Not everyone believes that bans on e-cigarette products will do much to combat the issue. Freshman jazz studies major Skyler Kern believes that neither of these bans will accomplish much good.
“I don’t really think that bans are going to stop anything,” Kern said. “Someone will make something that just takes the place of them regardless of if it’s banned or not.”
It is no secret that e-cigarettes have been gaining popularity quite rapidly in recent times. The industry has grown to be worth an estimated 19.3 billion dollars, and over 41 million people are using these products. Both of these numbers have seen a steep increase in recent years, and show no signs of slowing down.
“I think they’re pretty popular,” said sophomore accounting major Patrick Walton. “There’s at least a few people in each class that have an e-cig. A year or two ago is when e-cigarette popularity sparked.”
A main factor in the rise in popularity of e-cigarettes among teenagers, is that they are often advertised as a more trendy and less risky way to smoke.
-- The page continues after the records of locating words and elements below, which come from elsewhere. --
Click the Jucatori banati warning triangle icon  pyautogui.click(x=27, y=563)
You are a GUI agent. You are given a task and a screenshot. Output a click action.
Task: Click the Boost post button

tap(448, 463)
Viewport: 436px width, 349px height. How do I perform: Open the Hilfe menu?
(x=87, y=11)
One of the main culprits of this style of advertising is Juul, a company that currently makes up around half of the e-cigarette market.
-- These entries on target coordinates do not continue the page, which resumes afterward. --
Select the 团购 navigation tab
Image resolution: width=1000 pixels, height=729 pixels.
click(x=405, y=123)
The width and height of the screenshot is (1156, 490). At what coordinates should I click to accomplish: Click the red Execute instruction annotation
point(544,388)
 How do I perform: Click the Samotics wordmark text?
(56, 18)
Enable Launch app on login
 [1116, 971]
In an attempt to combat the misleading marketing tactics that companies like Juul have been employing, the U.S Food and Drug Administration (FDA) has been trying to crack down on e-cigarette product sales to minors.
Recently, the FDA issued a warning letter to Juul, and the FDA’s Acting Commissioner Ned Sharpless stated that Juul has unlawfully marketed their product as having a “reduced risk,” without demonstrating “with scientific evidence that their specific product… is less harmful than other tobacco products,” and that “these statements were made directly to children in school.”
The FDA is not alone in this viewpoint, as many people, including freshman math major Liam Busch, have caught on to Juul’s unlawful marketing practices.
“I believe that Juul has made an effort to market to minors,” said Busch after being shown some of Juul’s previously run ads.